Ci sediamo, in un momento di calma, e Carla ci dice così: “In uno dei primi consigli pastorali di più di 30 anni fa, era presente una signora di Verona che ci aveva detto che nelle parrocchie di Verona il CAV (Centro Aiuto Vita) aveva dato il via ad un’iniziativa che consisteva nella vendita di torte, realizzate da volontari, il cui ricavato sarebbe stato, poi, devoluto interamente appunto all’associazione. L’idea mi è sembrata interessante, mentre altri erano più scettici, quasi riluttanti. Ma mi sono detta, perché no? Io ne faccio una e lo dico alla mia vicina che lo può dire alla sua e poi magari ad un’amica e così via, mi sono battuta ed ho preso in mano la gestione di questa iniziativa. A me si sono unite Loretta, Emilia e Flavia e da allora ce ne occupiamo sempre noi! Sembra strano, ma la comunità si è resa partecipe e disponibile in un modo che nemmeno pensavamo. Le torte arrivavano anche da paesi limitrofi, addirittura da Vago di Lavagno e da Verona! La voce si era davvero sparsa e tante persone che avevano voglia di partecipare hanno potuto contribuire.
I primi anni facevamo la vendita all’esterno della Chiesa, al freddo, ma col passare del tempo abbiamo deciso con don Daniele di venderle all’interno della Chiesa!”
C’è stata qualche volta in cui sono state poche torte e avete pensato di non replicare l’anno successivo?

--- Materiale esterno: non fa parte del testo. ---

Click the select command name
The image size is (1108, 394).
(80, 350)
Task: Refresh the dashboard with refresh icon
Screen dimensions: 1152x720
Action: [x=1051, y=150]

“No, mai! Anzi, qualche volta pensavamo di non riuscire a venderle tutte! Fortunatamente qui ad Isola Rizza abbiamo delle persone dal cuore grande, molti fanno solo la donazione e non portano a casa nulla! E chi dona le torte? Non viene ricompensato in alcun modo, ma questo non fa venir meno le adesioni! C’è chi fa più di un dolce e chi crea delle vere opere d’arte, per non parlare della bontà!
Lasciar stare avrebbe voluto dire non donare più nulla al CAV! Una delle cose più belle di questa attività è quella di portare il ricavato di persona all’associazione; vedere la gioia nei volti delle ragazze è una gratificazione indescrivibile.”

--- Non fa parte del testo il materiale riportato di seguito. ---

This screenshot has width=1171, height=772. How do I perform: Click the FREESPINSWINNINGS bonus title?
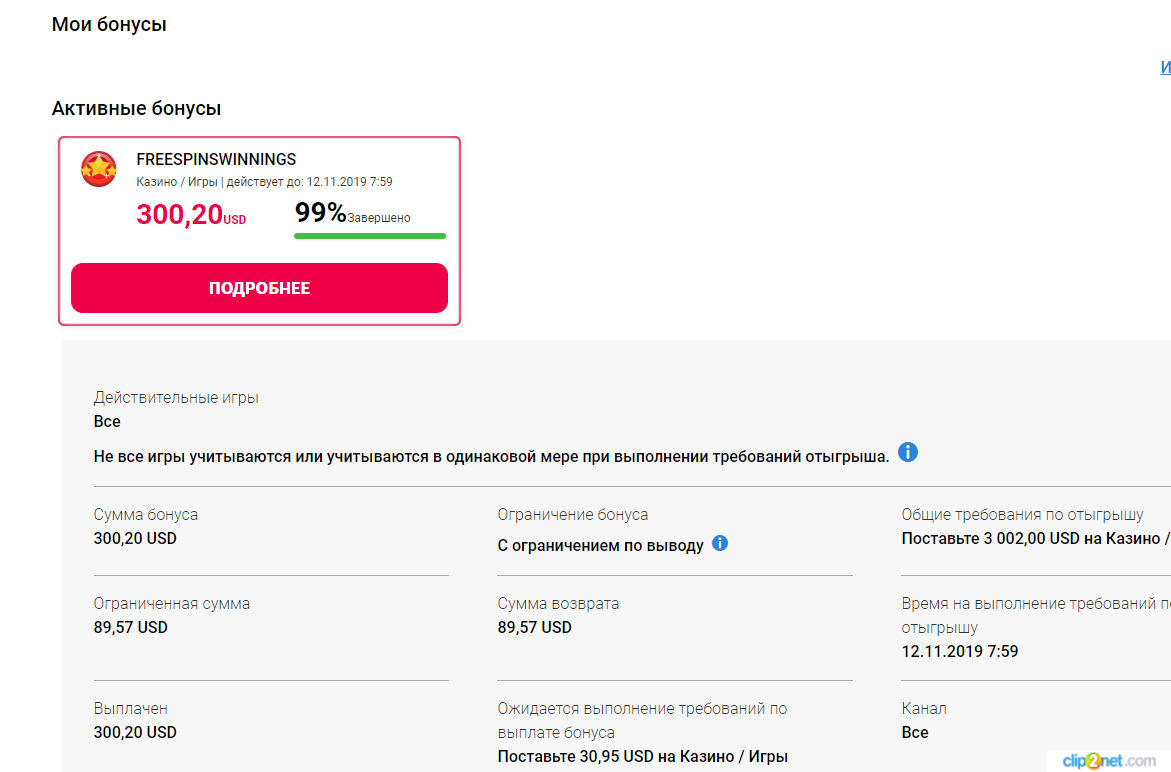click(216, 159)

Quest’anno però non avete fatto la vendita di torte per il CAV!?
“No, quest’anno l’associazione ha deciso di vendere delle primule, ogni parrocchia le ha prese, confezionate e poi vendute, il ricavato è stato di 720 euro, tutto interamente devoluto al CAV di Legnago. Ma con don Daniele si è pensato che quella delle torte fosse una bella tradizione che si sarebbe potuta portare avanti con lo scopo di donare il ricavato a delle necessità della parrocchia, come possono essere degli ausili per il catechismo, o altro che possa servire.”
Quindi siete sempre voi che vi occupate delle proposte del CAV e della vendita delle torte?

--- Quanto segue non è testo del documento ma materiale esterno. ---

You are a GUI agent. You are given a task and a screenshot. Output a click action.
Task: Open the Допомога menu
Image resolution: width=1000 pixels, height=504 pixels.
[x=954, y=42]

“Si, “poche ma buone” – ridono – da trent’anni siamo noi quattro che gestiamo l’arrivo delle torte, il confezionamento, il trasporto alla Chiesa e la vendita il sabato sera e la domenica mattina.
Siamo felici di farlo e spero lo faremo ancora a lungo, ma col passare degli anni una mano sarebbe sempre gradita!”
E allora salutandole, col loro limpido sorriso invitano chi può, un pomeriggio all’anno, ad aiutare in questa bella iniziativa! Nuove leve, fatevi avanti!